U.S. State Department spokesperson Ned Price faced tough questioning by Associated Press reporter Matt Lee at a press conference on Feb. 3. The questioning began after Price told reporters that the United States had information that Russia was planning to release propaganda against Ukraine, without providing any evidence.
“What evidence do you have to support the idea that there is some propaganda film in the making?” Lee asked Price. The press secretary went on to tell Lee that the claim derived from declassified intelligence information.
Lee then asked Price where the information was, to which Price responded that he had just delivered it.
“No, you made a series of allegations and statements,” said Lee. “That’s not evidence.”
Lee’s questioning of Price continued for some time before the State Department spokesperson began taking other questions. Other reporters echoed Lee’s request to see evidence to support the claim. Price assured all of the reporters assembled that the information was declassified, but did not offer any additional information.
This back-and-forth between Price and the journalists demonstrates the need for members of the U.S. news media to serve their “fourth estate” role as watchdogs of government. The American news media is often referred to as the fourth branch of government, emphasizing the importance of informing the general public of the government’s actions.
In today’s Age of Information, however, the media is often portrayed in a negative light. This is not entirely without basis, as many outlets forgo objectivity in favor of promoting a political agenda.

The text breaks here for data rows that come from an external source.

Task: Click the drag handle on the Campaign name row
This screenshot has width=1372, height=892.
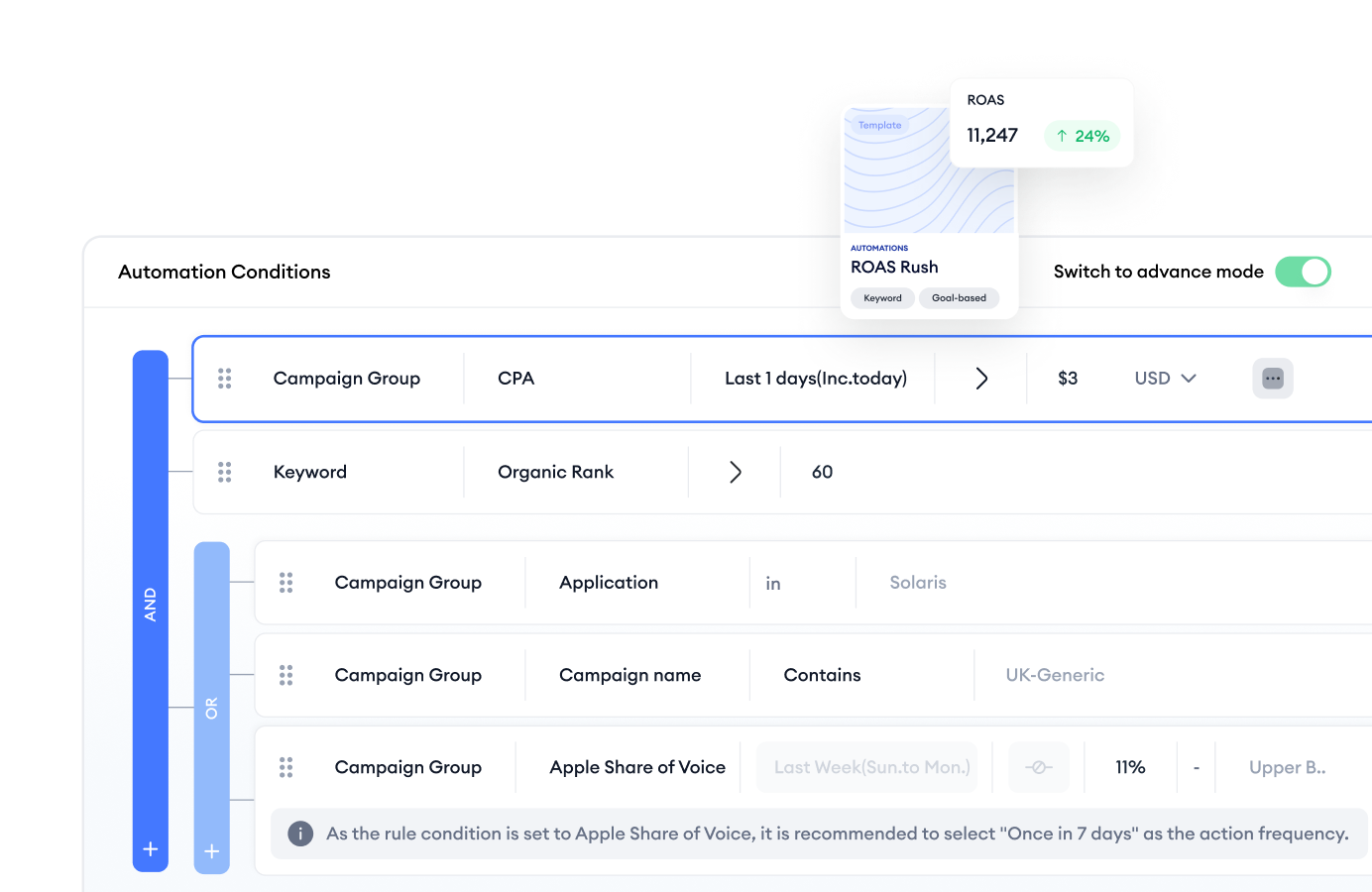Action: tap(286, 675)
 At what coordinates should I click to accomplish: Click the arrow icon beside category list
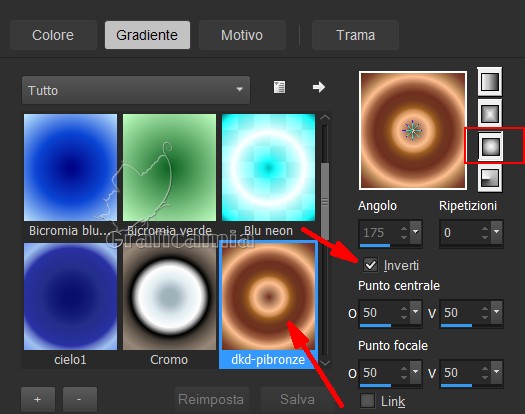pos(318,87)
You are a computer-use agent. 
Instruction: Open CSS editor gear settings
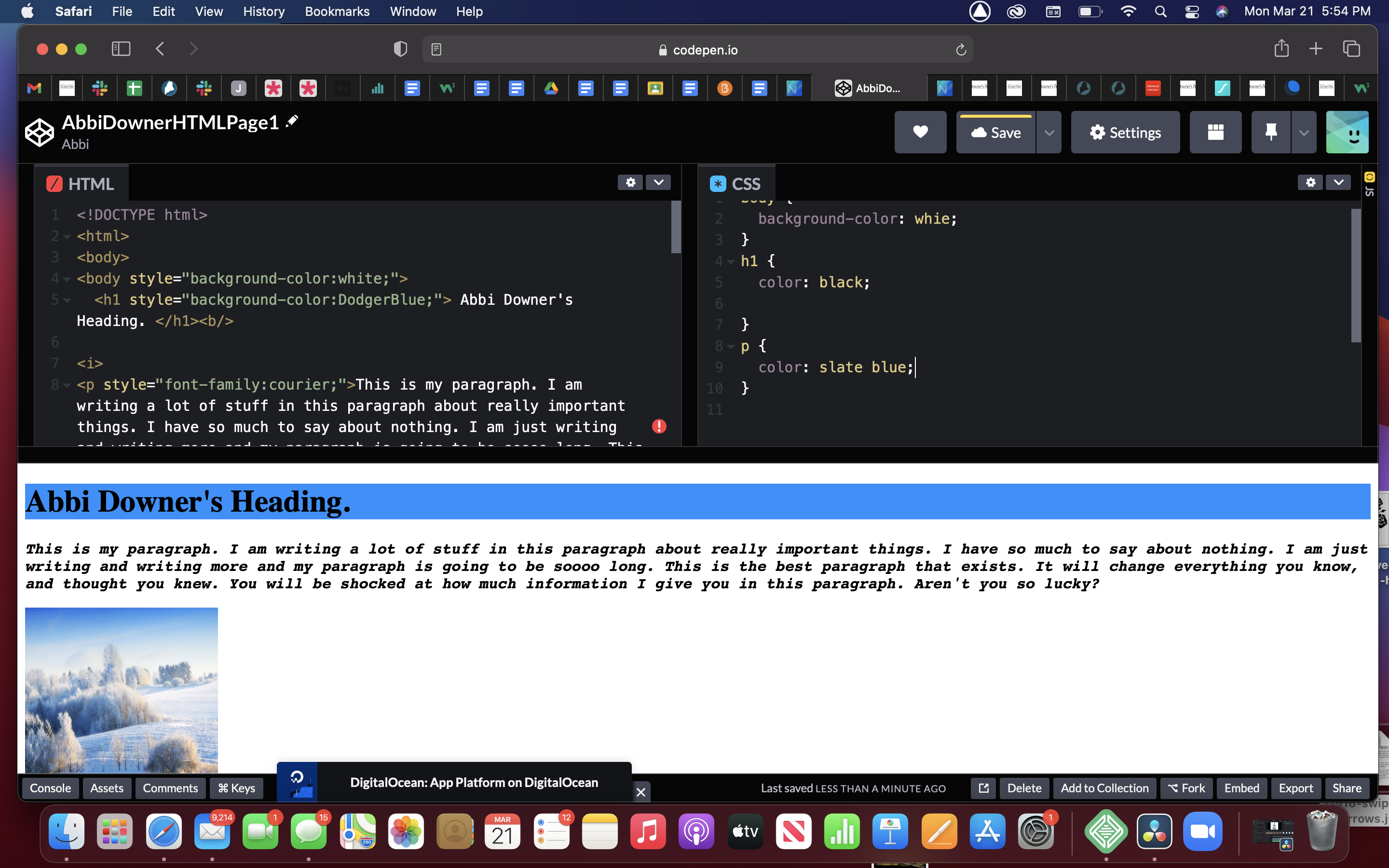click(x=1310, y=183)
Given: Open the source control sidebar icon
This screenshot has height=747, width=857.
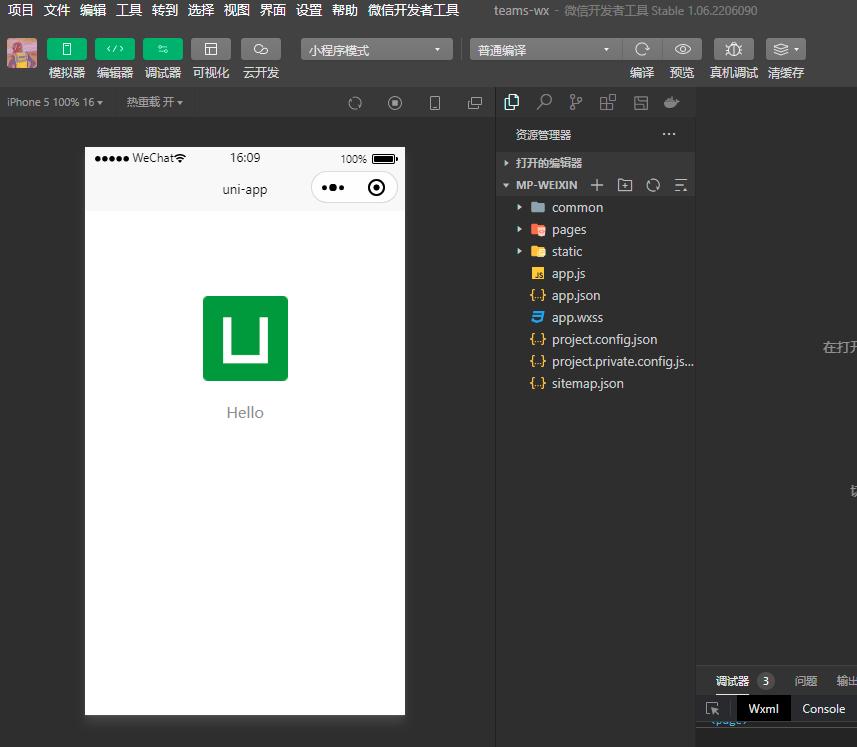Looking at the screenshot, I should 575,102.
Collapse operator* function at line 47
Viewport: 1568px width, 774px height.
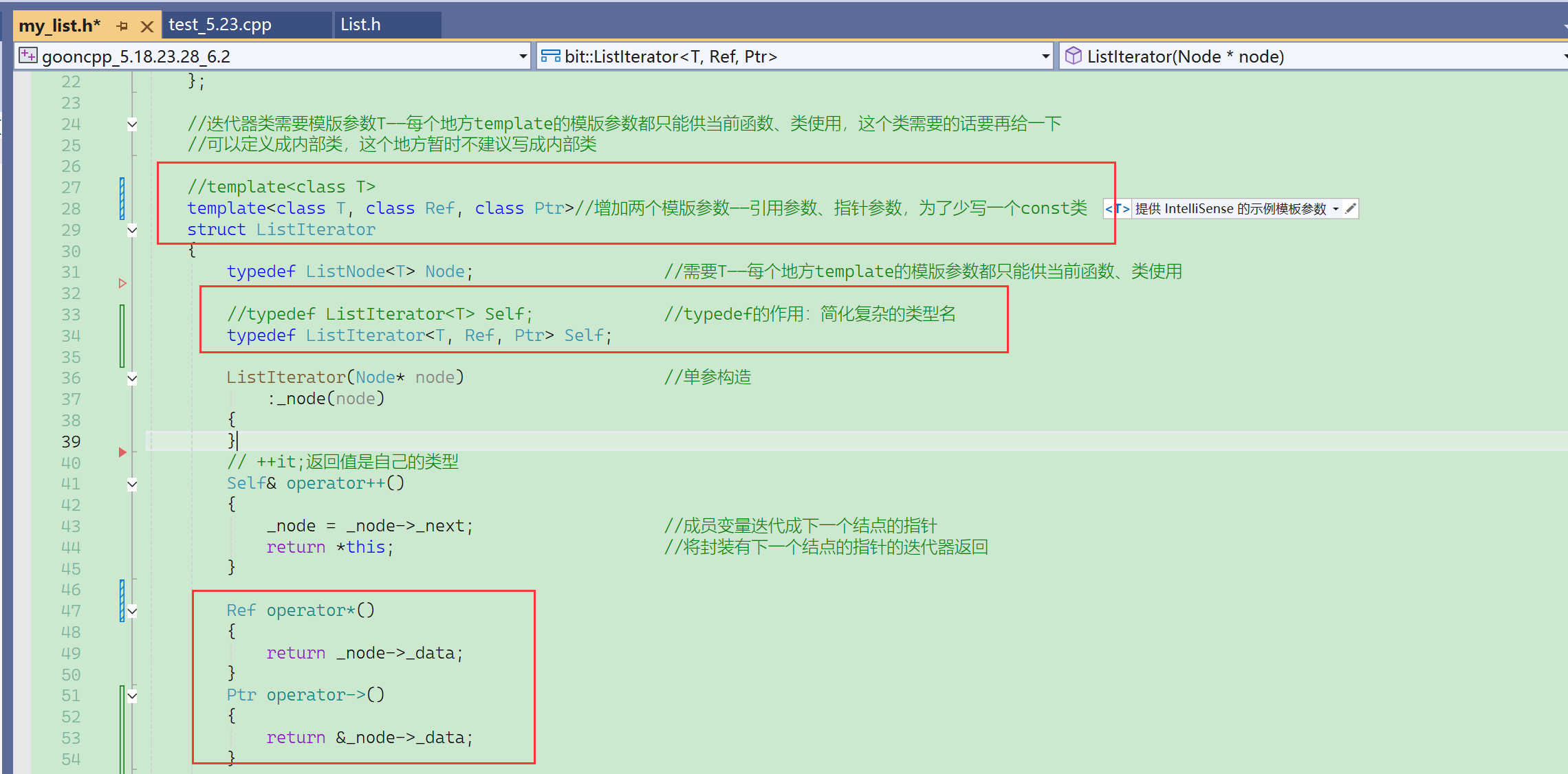click(132, 611)
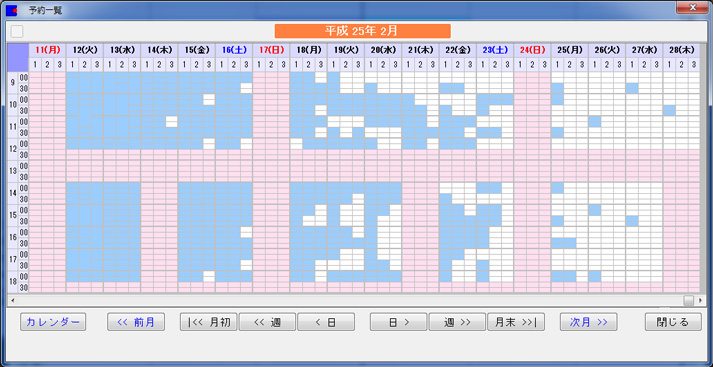Screen dimensions: 713x367
Task: Click the app icon in title bar
Action: 12,10
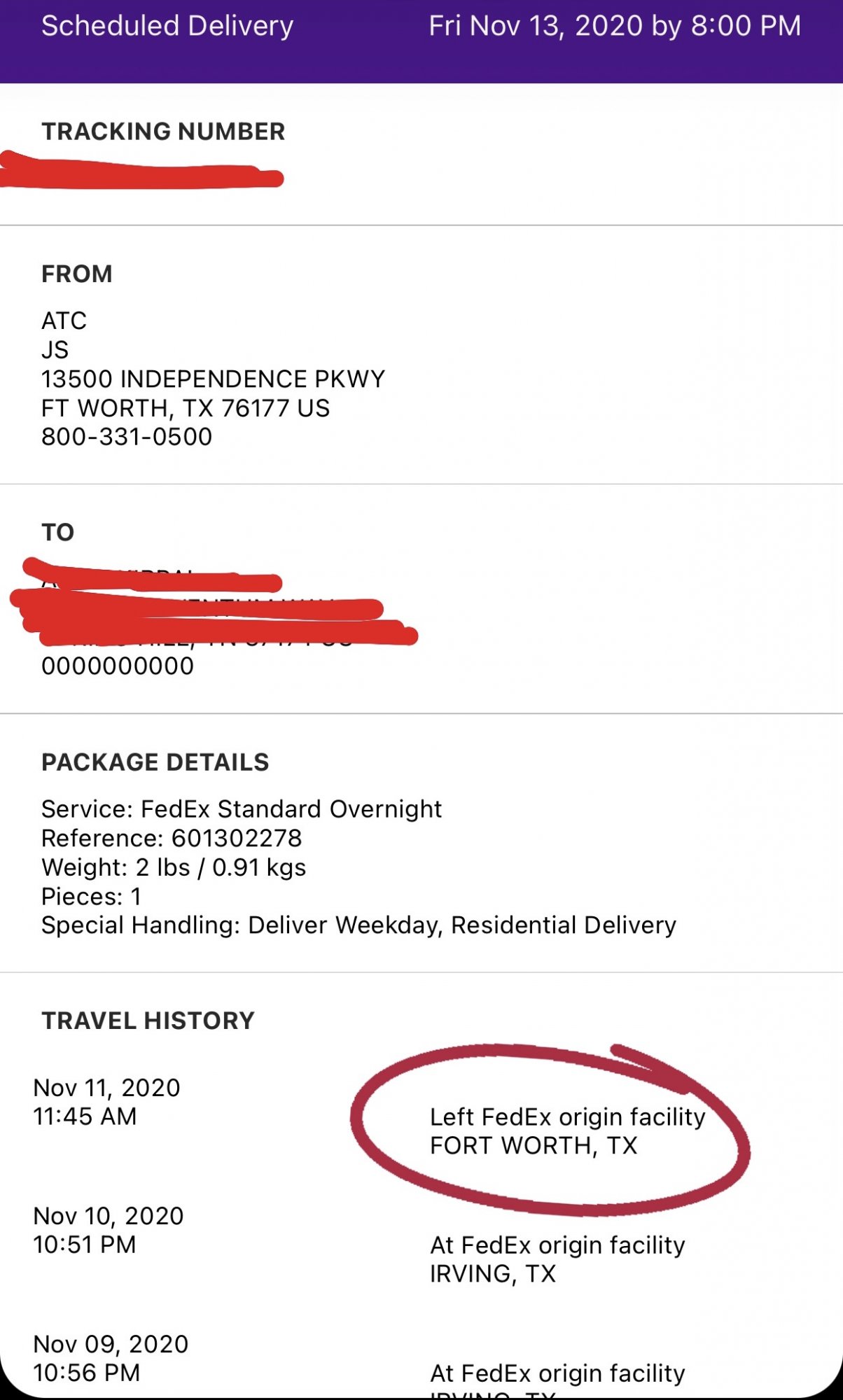This screenshot has height=1400, width=843.
Task: Tap the Nov 09, 2020 10:56 PM timestamp
Action: pos(111,1358)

While we cannot be certain whether or not Lee’s response was rooted in political bias, the main take-away from last Thursday’s press conference is the seriousness that reporters should take into their role as members of the fourth estate.
There are plenty of second-rate journalists would not have bothered questioning Price, instead taking his word that the State Department had the evidence to support its claim. The role of the media is not to simply regurgitate information, but to ask the questions the public wants to know and to hold elected officials accountable.
Whether motivated by opposing political ideas or not, Lee’s relentlessness illustrates the continuing need for journalists to fulfill their role as our nation’s fourth estate.